On 22.01.2007 07:08:04 Praveen Nayak wrote:
> Hi,
>    
>   I want to use the Batik viewer as a part of my application, and the
>   license file that shipped along with Batik managed to confuse me.
>    
>   There are a few gaps in my understanding of the license. It will be
>   nice if anyone can fill them up for me.
>    
>   1. Should the Batik license be added at the place the JAR files
>   (batik-all.jar etc) are placed or where the license of the
>   application is placed?

That's more or less up to you. It should be in a place where people can
easily identify which license applies to which artifact.

The next Batik release will even contain the license in the META-INF of
each JAR. That will make it easier.

>   2. Can the license file name be changed (from the current name -
>   license) if it clashes with other file name?

Yes, of course. We do the same for third-party JARs in the lib directory.

>   3. I have made a small modification to one of the files that is a
>   part of Batik. Is the requirement only that I should update the
>   source .java file comments to add info that I changed it, package
>   it into a jar and ship that jar, or should I mention this change somewhere
>   else as well.

If you ship a binary, the change is not visible, so it makes sense to
note that in either the NOTICE file or a separate README.

>   4. The end of the license file has the line:
>   Copyright [yyyy] [name of the copyright owner] and instructions to modify 
> it.
>    
>   Where must this be modified?

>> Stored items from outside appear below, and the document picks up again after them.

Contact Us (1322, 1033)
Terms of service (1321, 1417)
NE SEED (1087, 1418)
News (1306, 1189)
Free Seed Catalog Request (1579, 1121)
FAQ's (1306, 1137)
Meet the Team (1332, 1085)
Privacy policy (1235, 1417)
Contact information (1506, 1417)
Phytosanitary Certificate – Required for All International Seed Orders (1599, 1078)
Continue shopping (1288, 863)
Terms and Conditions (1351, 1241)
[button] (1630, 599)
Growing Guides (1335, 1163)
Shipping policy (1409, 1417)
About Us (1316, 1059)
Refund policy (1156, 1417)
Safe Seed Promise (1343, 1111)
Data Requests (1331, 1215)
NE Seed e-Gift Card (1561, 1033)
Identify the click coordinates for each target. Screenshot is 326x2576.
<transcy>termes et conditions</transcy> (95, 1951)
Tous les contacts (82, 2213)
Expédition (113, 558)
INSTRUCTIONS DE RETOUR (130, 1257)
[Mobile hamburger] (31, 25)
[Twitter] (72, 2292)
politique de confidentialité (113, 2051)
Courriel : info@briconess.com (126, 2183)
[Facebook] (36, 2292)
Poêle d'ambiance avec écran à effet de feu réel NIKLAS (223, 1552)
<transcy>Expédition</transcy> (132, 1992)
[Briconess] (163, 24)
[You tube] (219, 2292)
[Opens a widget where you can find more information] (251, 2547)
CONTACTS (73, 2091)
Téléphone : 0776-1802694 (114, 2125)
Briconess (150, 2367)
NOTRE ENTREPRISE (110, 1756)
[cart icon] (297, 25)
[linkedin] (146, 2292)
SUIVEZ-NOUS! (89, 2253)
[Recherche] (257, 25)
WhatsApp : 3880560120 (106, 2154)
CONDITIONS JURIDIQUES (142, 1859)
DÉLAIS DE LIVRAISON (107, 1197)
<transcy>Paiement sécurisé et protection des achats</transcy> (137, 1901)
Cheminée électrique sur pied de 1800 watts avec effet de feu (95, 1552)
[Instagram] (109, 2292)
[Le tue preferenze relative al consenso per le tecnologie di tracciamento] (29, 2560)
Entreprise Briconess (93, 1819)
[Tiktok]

In this same license file or somewhere else?

That only applies if you build your own ALv2 licensed project. At the
ASF, we use a slightly different license header now in our source files.
If you modify a source file from Batik, you can add the above line with
your own copyright (which then applies to the part you changed). But
that is not strictly mandatory.

However, if you modified Batik in a way that Batik would profit from it,
please consider sending a patch to improve it so you don't have to track
all changes in the future.

>   I am sorry if my questions appear naive, but this is the first time
>   I am using an open source project.

Don't worry. These are all no-nonsense questions.